Summer nightmare for commuters
The Commodore, as he was known, built one of the largest railroad systems in the United States at the time. Leaving his shipping business behind, Cornelius Vanderbilt, along with other financial titans of the time, saw the future in the railroad. By 1870 he had established both the New York Central Railroads and the Hudson River Railroads, as well as Grand Central Station in Manhattan.
These lines may be the saviors of commuters west of the Hudson this summer, as repairs begin on the North River Tunnels coming into Penn Station. Commuters can drive to Beacon and pick up Metro North into Grand Central Station to avoid the delays that are promised by using the New Jersey Transit lines going into Penn Station.
The arch rival of the Commodore, John Edgar Thomson, also saw the future in the railroad and built among others the Pennsylvania Railroad. His corporation grew west of the Hudson and eventually acquired the rights to build two North River rail tunnels under the Hudson that would lead into a station in Manhattan bearing its name. Construction began in 1904, 113 years ago, and opened passenger service into the new Penn Station in 1910.
In 1968, Amtrak was established by the Federal Government, giving it sole rights to access to the tracks and access to Penn Station. The rights, however, never included the necessary funding for critical upkeep, repair and maintenance. Almost 50 years of neglect have finally taken their toll. New Jersey Transit runs on these lines, and has no control over the tracks or access into Penn Station unless Amtrak agrees to the schedule. Therein lies the fate of the commuters who in many cases this summer will see longer commutes adding hours of delays to an already long trip. Port Jervis commuters will see a 2.5- to 3-hour commute grow to 3.5 or 4 hours—each way.
Long time commuters like myself will tell you that the trip into Penn Station has been hampered by delays for years. The repairs that were done were mere Band-Aids through the years, and this was before Hurricane Sandy in 2012. Sandy raged havoc on the system, especially the two North River tunnels, which flooded for the first time in its history. The flooding damaged the electrical system and the switches, and more Band-Aids were applied to get the tunnels back up and running.
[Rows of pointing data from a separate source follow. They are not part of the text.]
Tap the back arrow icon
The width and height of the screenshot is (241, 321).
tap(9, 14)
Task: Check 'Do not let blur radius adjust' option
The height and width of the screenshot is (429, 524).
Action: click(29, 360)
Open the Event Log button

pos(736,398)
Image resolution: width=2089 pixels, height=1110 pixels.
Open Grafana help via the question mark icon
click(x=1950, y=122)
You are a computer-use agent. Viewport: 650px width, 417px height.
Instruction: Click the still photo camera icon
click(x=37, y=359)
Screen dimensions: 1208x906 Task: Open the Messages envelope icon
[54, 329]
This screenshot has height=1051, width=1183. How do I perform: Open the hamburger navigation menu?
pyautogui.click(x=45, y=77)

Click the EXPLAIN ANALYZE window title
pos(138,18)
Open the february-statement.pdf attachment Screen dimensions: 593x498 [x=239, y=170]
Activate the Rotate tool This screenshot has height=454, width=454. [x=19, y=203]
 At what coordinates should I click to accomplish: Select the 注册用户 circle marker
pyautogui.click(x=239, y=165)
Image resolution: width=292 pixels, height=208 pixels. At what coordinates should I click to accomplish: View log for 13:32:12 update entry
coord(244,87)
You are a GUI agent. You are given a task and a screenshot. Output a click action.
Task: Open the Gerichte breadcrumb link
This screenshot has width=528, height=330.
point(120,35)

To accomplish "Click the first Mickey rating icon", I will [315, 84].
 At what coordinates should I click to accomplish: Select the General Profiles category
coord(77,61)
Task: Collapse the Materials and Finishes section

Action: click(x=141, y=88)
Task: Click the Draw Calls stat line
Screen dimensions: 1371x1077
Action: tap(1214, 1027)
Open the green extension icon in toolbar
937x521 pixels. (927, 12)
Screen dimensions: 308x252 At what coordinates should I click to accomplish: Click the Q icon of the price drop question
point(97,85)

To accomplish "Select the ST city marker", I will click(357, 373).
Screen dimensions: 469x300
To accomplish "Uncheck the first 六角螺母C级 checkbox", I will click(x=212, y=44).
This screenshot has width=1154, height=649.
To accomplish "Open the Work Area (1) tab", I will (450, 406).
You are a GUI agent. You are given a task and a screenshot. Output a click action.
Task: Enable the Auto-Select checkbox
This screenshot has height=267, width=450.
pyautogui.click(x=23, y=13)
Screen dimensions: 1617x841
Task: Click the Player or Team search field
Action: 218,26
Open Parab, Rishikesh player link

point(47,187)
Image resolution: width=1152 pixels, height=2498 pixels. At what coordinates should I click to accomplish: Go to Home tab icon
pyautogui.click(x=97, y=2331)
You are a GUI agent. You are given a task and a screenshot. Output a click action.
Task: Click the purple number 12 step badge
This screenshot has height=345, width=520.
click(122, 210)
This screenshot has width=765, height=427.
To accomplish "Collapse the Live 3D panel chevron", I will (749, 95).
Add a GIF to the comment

That brings us to the summer of 2017 and the nightmare that is scheduled to begin on July 7 and run to September 1. It is a very good bet that it will linger longer into the fall with additional delays.
Most of the NJ Transit trains will be diverted to Hoboken, as Amtrak will retain its exclusivity coming into Penn Station. In Hoboken the choice is the PATH system, which has many delays of its own, or the New York Waterway ferry, which is much more expensive. Having done this before, I can tell you firsthand that the crowds at the PATH platforms in Hoboken will be four to five people deep on both sides of the train. Only one side opens at a time, and by the time the doors open on the other side, the train is packed. It is a stampede as the flood of people occupy the train car, doors are delayed in closing as people hold them trying to squeeze on. People will push and shove and in the dog days of summer, tempers will flare to be sure.
Hopefully cool heads will prevail. Commuters may be able to work from home or change their schedules for the summer, coming in early or late as their workplace allows. Worst case scenario is that the system adapts the use of “pushers” who will push the people into the cattle cars to get them going. I recommend using that vacation time we may have accrued this summer and skipping this summer nightmare altogether.